Best laid plans… the best of intentions– We all have them. Whether it be planning the ideal  vacation, birthday, or maybe even a night out with our husbands– we do our best, and then reality steps in and forces us to wake up and smell the java. We are tired and there’s nothing left for us to give .

There are lots of days when our time and energy can’t fuel the most well thought out, ingenious plan. And it’s on those days that we need to remember our priorities and what’s important to us.

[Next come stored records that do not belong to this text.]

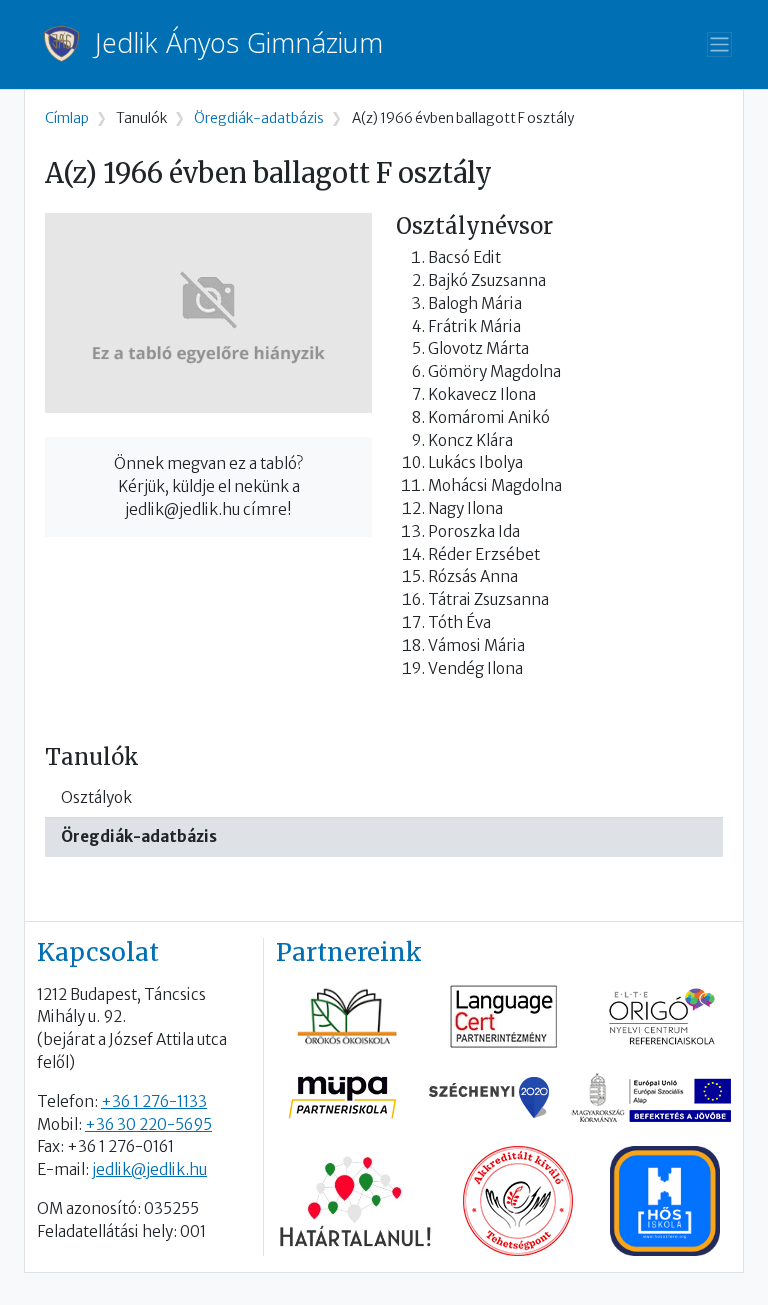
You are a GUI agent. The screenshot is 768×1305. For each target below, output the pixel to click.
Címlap (67, 118)
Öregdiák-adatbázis (139, 836)
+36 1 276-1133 (154, 1101)
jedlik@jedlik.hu (149, 1169)
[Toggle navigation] (719, 44)
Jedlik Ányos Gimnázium (239, 43)
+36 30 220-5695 (148, 1124)
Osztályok (96, 797)
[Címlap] (69, 44)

Years ago I read a memoir about a woman who’s father wrote her a letter on every birthday, starting with the day she was born. That letter was excerpted in the Real Simple magazine and I literally wept when I read it. She talked about how she treasured her letters and considered them her most prized possession, especially now that her father had passed on.

Beautiful, huh? I thought so, too.  Feeling overwhelmed with inspiration, I did what any time-stressed, in over her head, mother would do… I decided to write every one of my kids a letter on their birthday— all seven of them. I was on a roll. The birthday letters would not just any letter, it would become the mother of all letters, showcasing the greatest hits of the prior year. I couldn’t wait to begin creating these priceless keepsakes.

Well, here’s how it played out.

I cranked out Evelyn’s ninth birthday letter. Feeling pretty proud, I wrote Charlotte’s fifth birthday one, even though I had the flu and couldn’t stand.  When Oliver’s came up just a few months later, I fell asleep in bed writing it and figured I’d make it up the following week (when it wasn’t so beat, ha). Needless to say, when Louisa was born I was still trying to finish Oliver’s and the whole experiment was falling apart by the time  all nine pounds and fourteen ounces of Anderson joined our family.

Oh well, I only can do what I can do. Some nights I lie awake the night before a birthday, exhausted by the day and think, “the letter, I need to write the letter!” Thankfully, I’ve  learned to give myself grace and I roll over and drift off to sleep thinking of all the things I do with the kids and the fun we have. I get over it.

I guess I’m satisfied with living in the present over  creating memories for their future (even though I wish I could do both).

One day I’ll have more time and energy for that–who knows, maybe  I’ll finish the kids’ baby books, maybe not.